De Nápoles a Malta. (Tal vez invitado o animado por algún encuentro casual. Desde luego, no "para hacerse investir caballero".)
La obra más importante pintada en Malta, que debe incluirse en la más exigente antología caravaggesca, es la Degollación del Bautista, en la que se superan muchos contrastes ideales y frente a la cual naufragan muchos lugares comunes (realismo opuesto a espíritu clásico), muchas vanas disputas culturales.

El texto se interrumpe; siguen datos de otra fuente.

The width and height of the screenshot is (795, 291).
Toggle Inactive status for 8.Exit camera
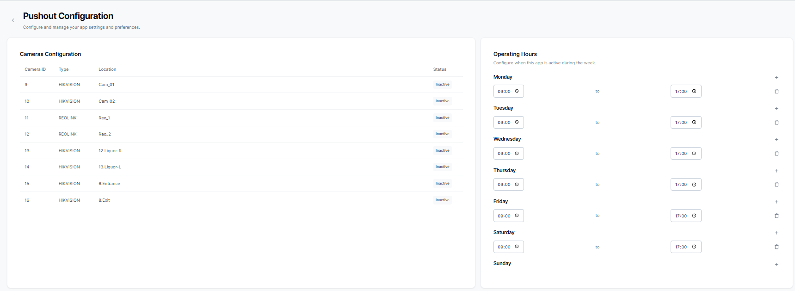pos(442,200)
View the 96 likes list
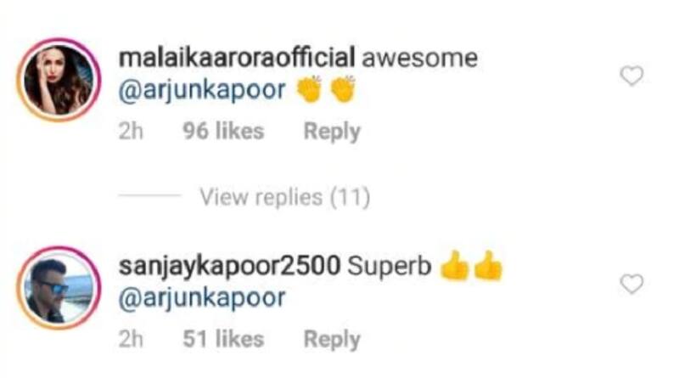This screenshot has width=679, height=378. coord(223,131)
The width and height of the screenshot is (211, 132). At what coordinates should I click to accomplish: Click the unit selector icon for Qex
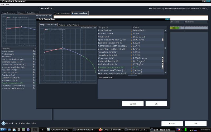point(163,40)
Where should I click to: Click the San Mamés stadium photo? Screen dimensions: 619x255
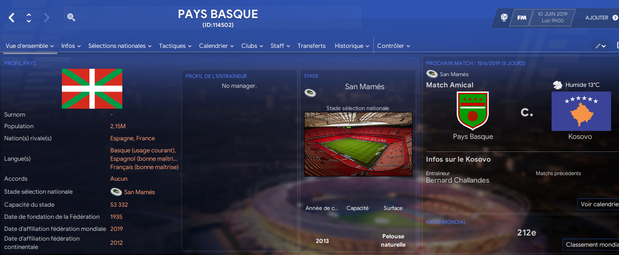pyautogui.click(x=358, y=144)
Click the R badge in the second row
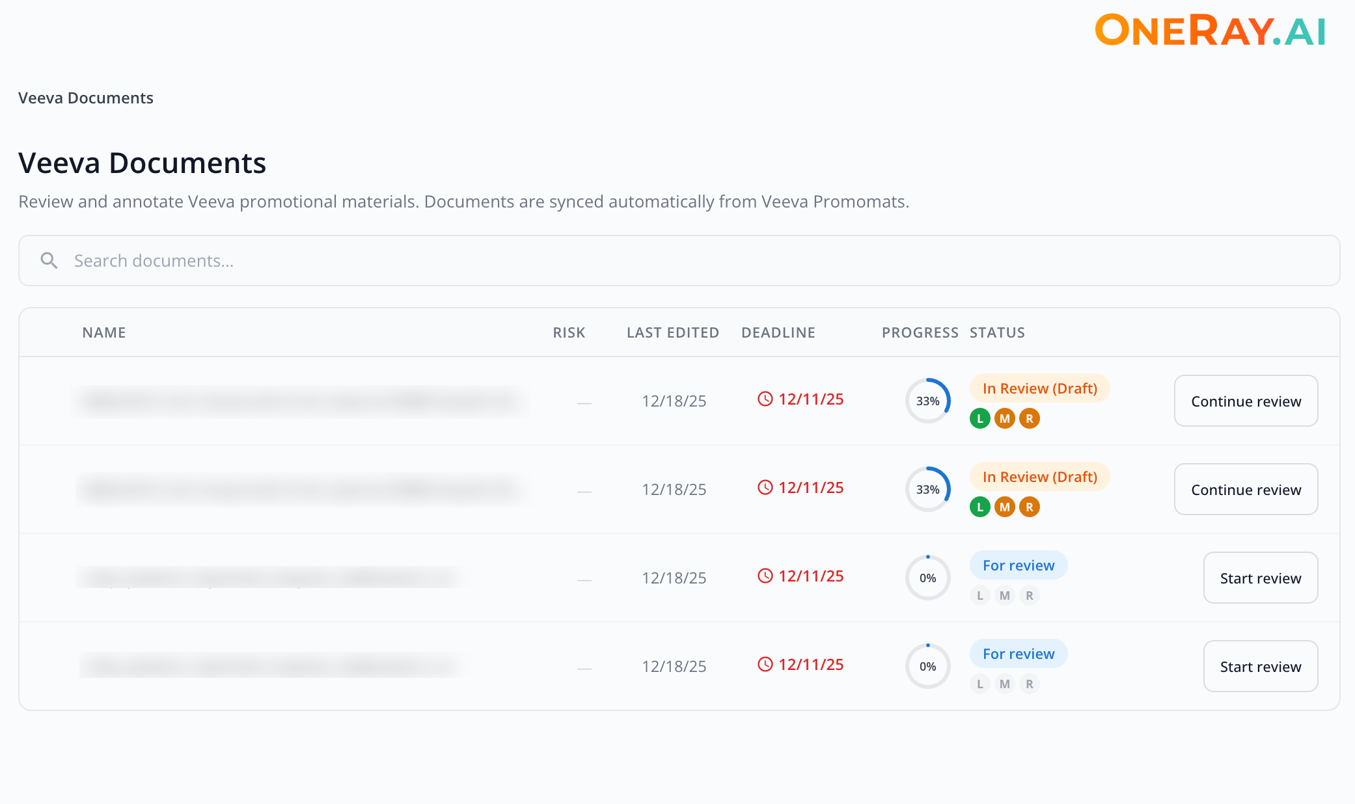This screenshot has height=804, width=1355. pos(1030,507)
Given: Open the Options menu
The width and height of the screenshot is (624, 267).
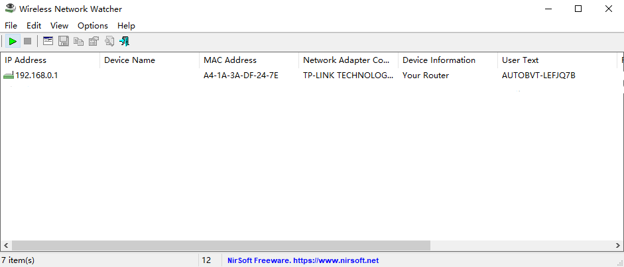Looking at the screenshot, I should point(93,26).
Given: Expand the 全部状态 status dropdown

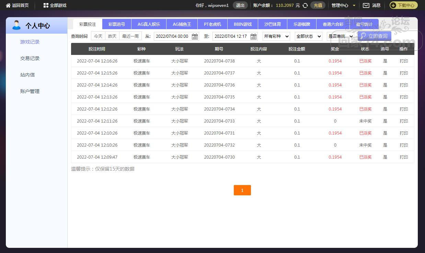Looking at the screenshot, I should tap(308, 36).
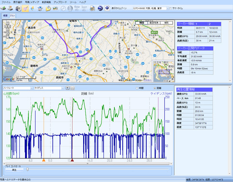Open the ハートレート graph dropdown
The width and height of the screenshot is (233, 182).
[32, 88]
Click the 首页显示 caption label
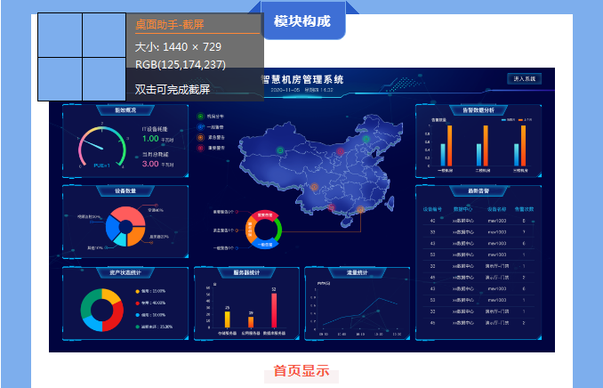Viewport: 603px width, 388px height. (302, 371)
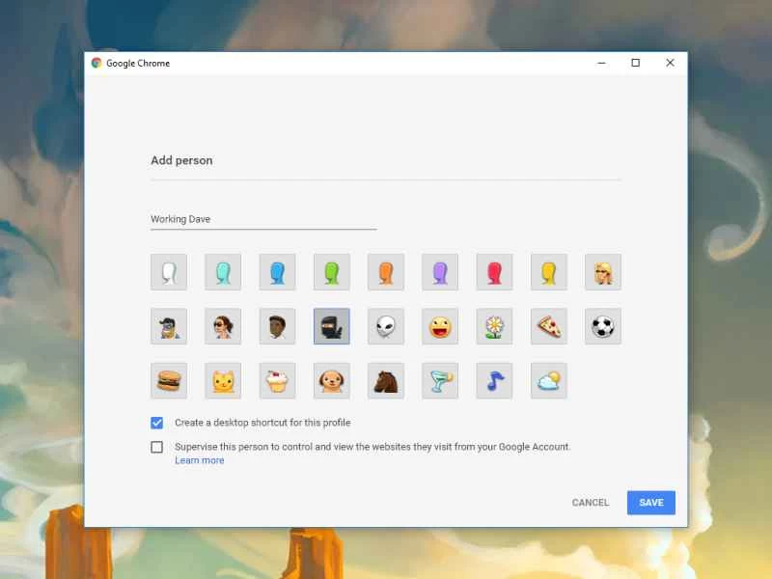Screen dimensions: 772x579
Task: Pick the cupcake avatar
Action: 277,379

Como en ciertos fragmentos de Las Siete Obras de Misericordia (la Virgen que se asoma al balcón de la noche, la mujer del pueblo que da el pecho para alimentar al encarcelado), resuena en esta pintura el alto espíritu clásico de Caravaggio -y su encuentro con el mejor Rafael- y aletea una resonancia de Grecia o de Pompeya (¿detalles vistos en Nápoles, o inconsciente acuerdo de intenciones?).

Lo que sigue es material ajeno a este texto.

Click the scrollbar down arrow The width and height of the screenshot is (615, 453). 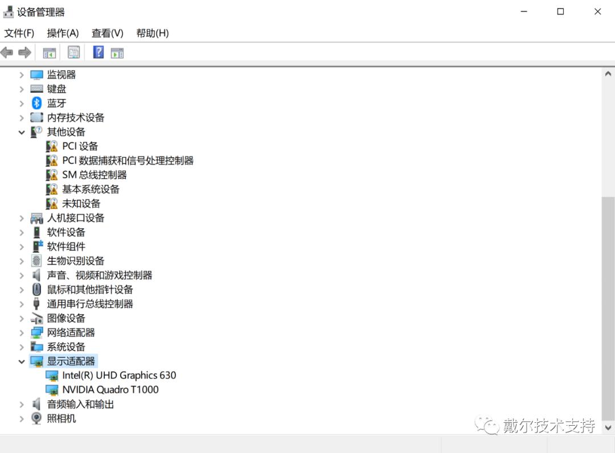coord(608,427)
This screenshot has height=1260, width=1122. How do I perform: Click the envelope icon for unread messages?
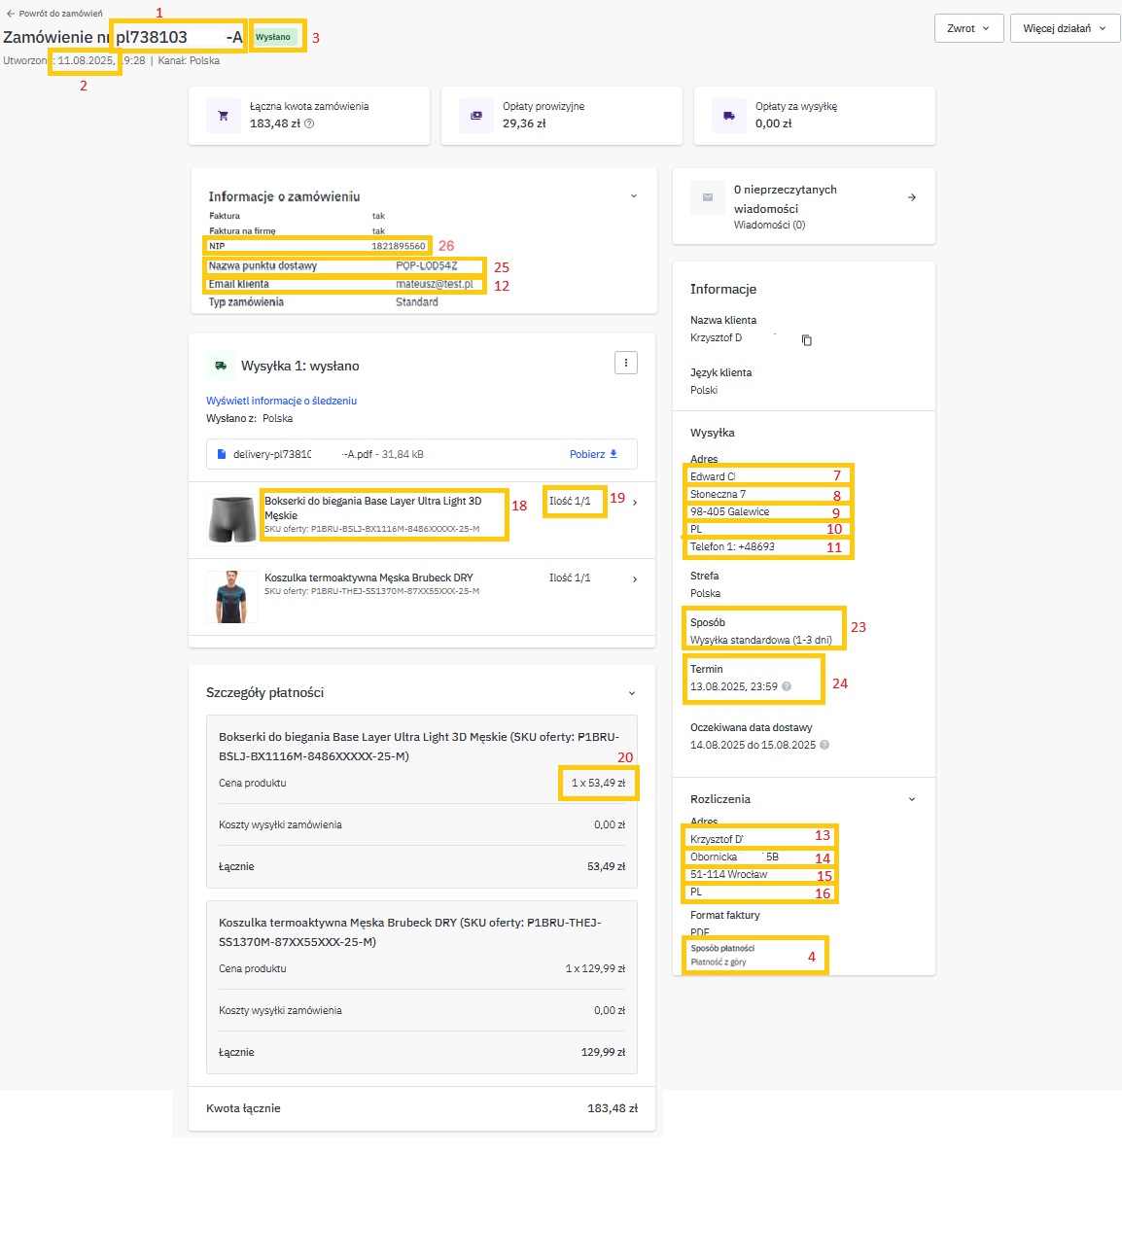[708, 197]
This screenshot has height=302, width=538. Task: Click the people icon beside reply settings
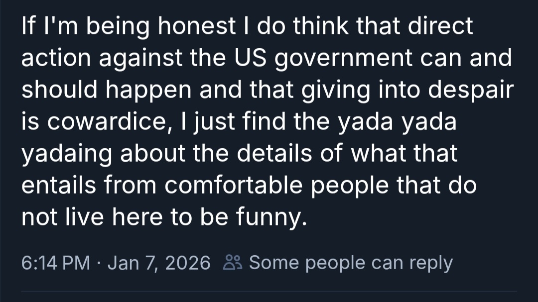pyautogui.click(x=233, y=262)
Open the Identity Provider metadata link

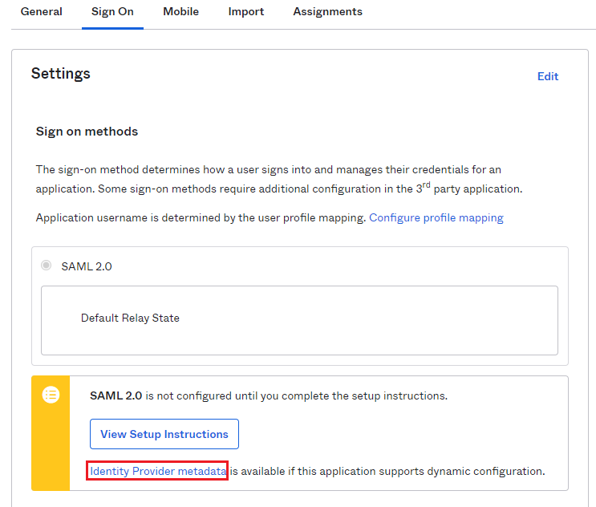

Pero una naturaleza despreocupada, y tal vez un vaso de más de vino maltés, pueden de pronto poner en peligro a un hombre, aunque sea caballero (de Honor y Devoción): habrá en tal caso un supercaballero (de Justicia) que halle el modo de arrastrarlo a la cárcel. Huirá una noche, refugiándose en Siracusa, donde va a nacer otra de sus obras asombrosas: el Entierro de Santa Lucía. De cuantos conoce la historia de la pintura (pienso en el Entierro del Conde de Orgaz del Greco y en el Enterrement a Ornans de Courbet) éste de Caravaggio es desde luego el más trágico, cotidiano y verdadero. Un entierro tal cual es, con la gente tal cual es: un entierro nocturno en el patio de una cárcel; dos terceras partes de la tela, en vertical, están cubiertas por un inexorable muro que se alza sin accidente alguno, pared de piedra, limitada sólo por el arco oscuro cuyo espacio se hunde, a la izquierda, hasta la curva que sobresale en el ángulo superior del cuadro, y es detenido abajo por el montón de luz sobre la maciza espalda del enterrador. Aunque de sentimiento trágico más presente, está bastante próximo a la Degollación de Malta: la misma idea de un gran espacio unido en lo alto, apenas corregido por indicaciones de la narración. Un espacio que engendra una relación inusitada con las figuras, manejado de manera absolutamente nueva, libre, que desconoce los cánones compositivos, igual que, con opuesto procedimiento, los había anulado un año antes en Las Siete Obras de Misericordia.
Después de Siracusa: Mesina y Palermo; siempre dejando huellas de su actividad y de su paso. Hasta la muerte en el trágico litoral tirreno, que arrastró también los huesos de Palinuro, de Shelley, de Nievo.
Pero Roma no supo alcanzar conciencia de aquella muerte, ni de aquella vida. Durante siglos dejó en la sombra la extraordinaria ocasión revolucionaria que le ofrecía la obra de Caravaggio. Y desde entonces correspondió, a escasos hombres nuevos, a creadores solitarios y convencidos, tomar en sus manos los hilos de aquella ocasión y perseguir la idea de la pintura como afirmación de la verdad de las cosas, conciencia de la vida y de la muerte.

Renato Guttuso

Fuente: La obra pictórica completa de Caravaggio (Ed. Noguer, 1972)

Fuente original: Angela Ottino Della Chiesa (ed.), L'opera completa del Caravaggio (Milano: Rizzoli, 1967).